Licenses. Google Code makes the following choices available. Despite the AGPL is now admitted, as OSI Director Simon Phipps noticed before Google code doesn’t list AGPL and other ‘minority’ licences as an option (by selecting the “Other Open Source” you can write at hand any other OSI approved license).
But, are the missing licenses a minority?
Not quite, at least reading BlackDuck Top 20 most used licenses list, in fact the Microsoft Public License has been stripped off from the list.
Also looking at the list of Microsoft’s CodePlex hosting platform set of allowed licenses not all most used licenses show up in the list (among missing licenses the Artistic License, and the GPLv3). By selecting the “Custom License” apparently you can choose any license, proprietary included.
Searching code. If we search for a program we can’t specify a given license using Google Code search, but “labels” let you sharpen the search.
Microsoft CodePlex search allows to sort projects by few different criteria (downloads and rating included) and provides an advanced search that allows to specify “Development Status” and “License Type”. On the contrary Google considers download statistics a private information, a decision that priviliges privacy versus transparency.
Version control systems.
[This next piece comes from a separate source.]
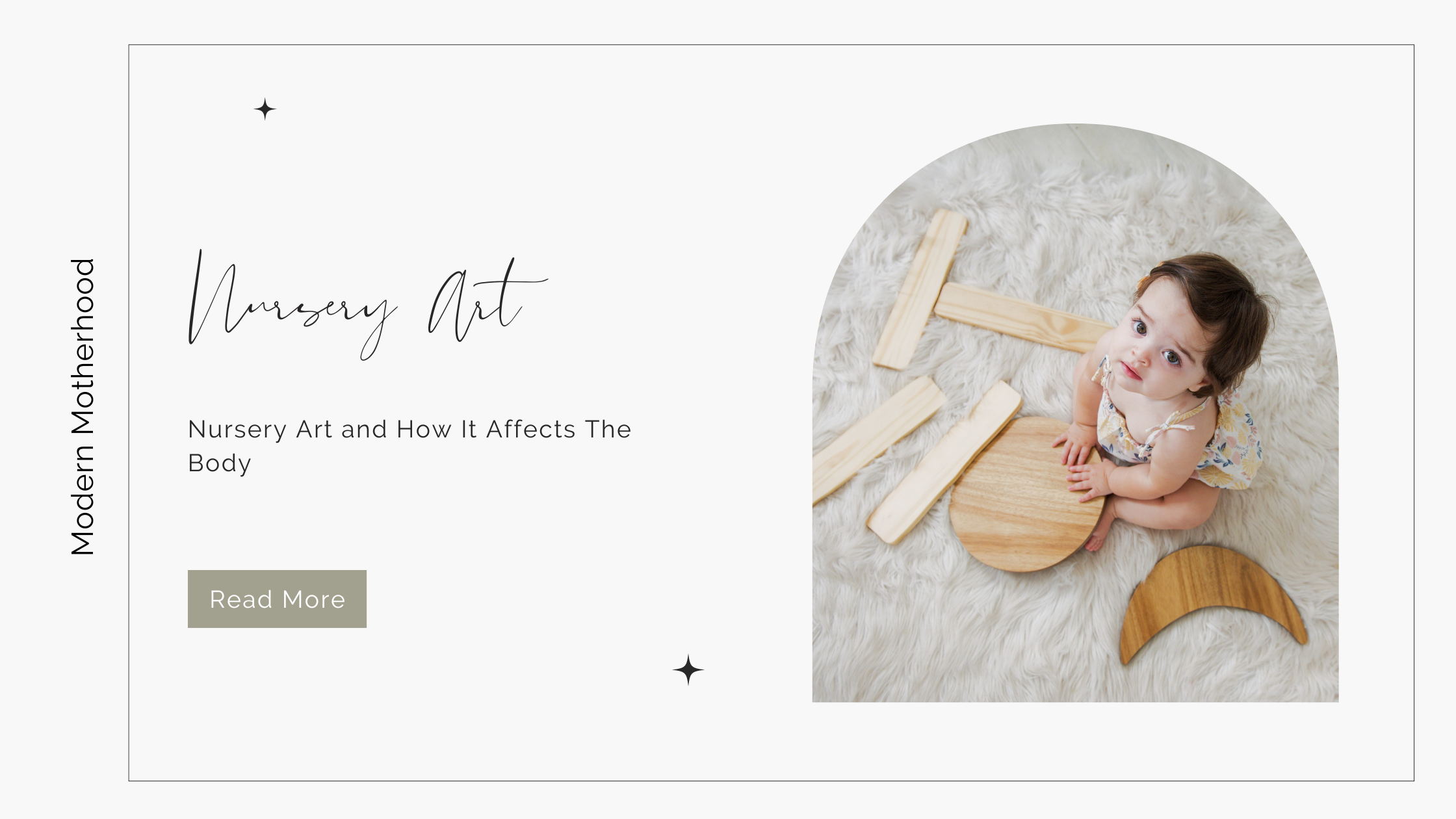The height and width of the screenshot is (819, 1456).
Task: Click the small four-point star above the heading
Action: point(265,109)
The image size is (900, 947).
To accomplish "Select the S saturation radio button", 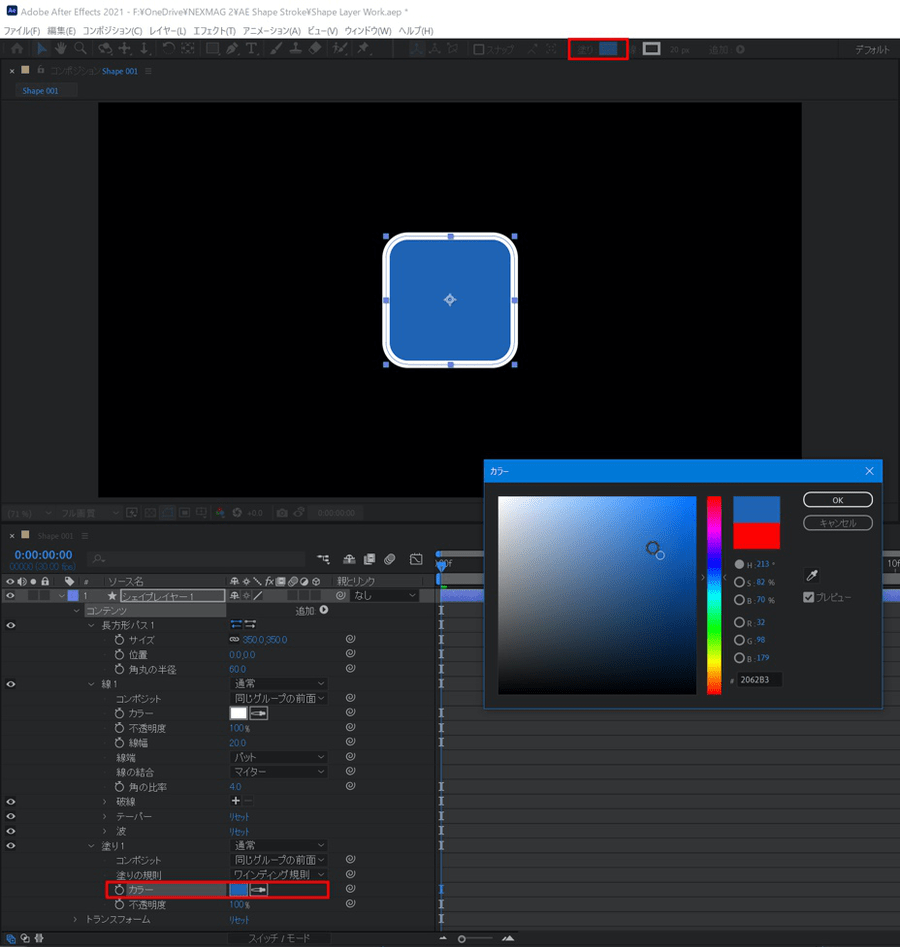I will pos(739,582).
Google makes available two choices, both based on open source tools (Subversion and Mercurial), while Microsoft allows users to use its proprietary Team Foundation Server (made available also via Subversion clients) and Mercurial.
Google and Microsoft are both playing on “intersecting highways” - Ground which forms the key to three contiguous states, so that he who occupies it first has most of the Empire at his command, is a ground of intersecting highways” (Sun Tzu’s definition) - and Sun Tzu hints at this:
On ground of intersecting highways, I would consolidate my alliances.
Both platforms keep evolving, either making new features available or collaborating with other open source projects, and are both working on target end-use “species”. Any decisions around licensing, available tools, import/export facilities, users’ reviews and feedback, etc can make a difference.
For example looking at the AGPL incremental rate, I noticed that among copyleft licenses the AGPL was the fastest-growing license. Thanks to BlackDuck Open Source License page I easily managed to make an update, see the table below.
Make or not AGPL projects first class citizens is one of these strategic decisions.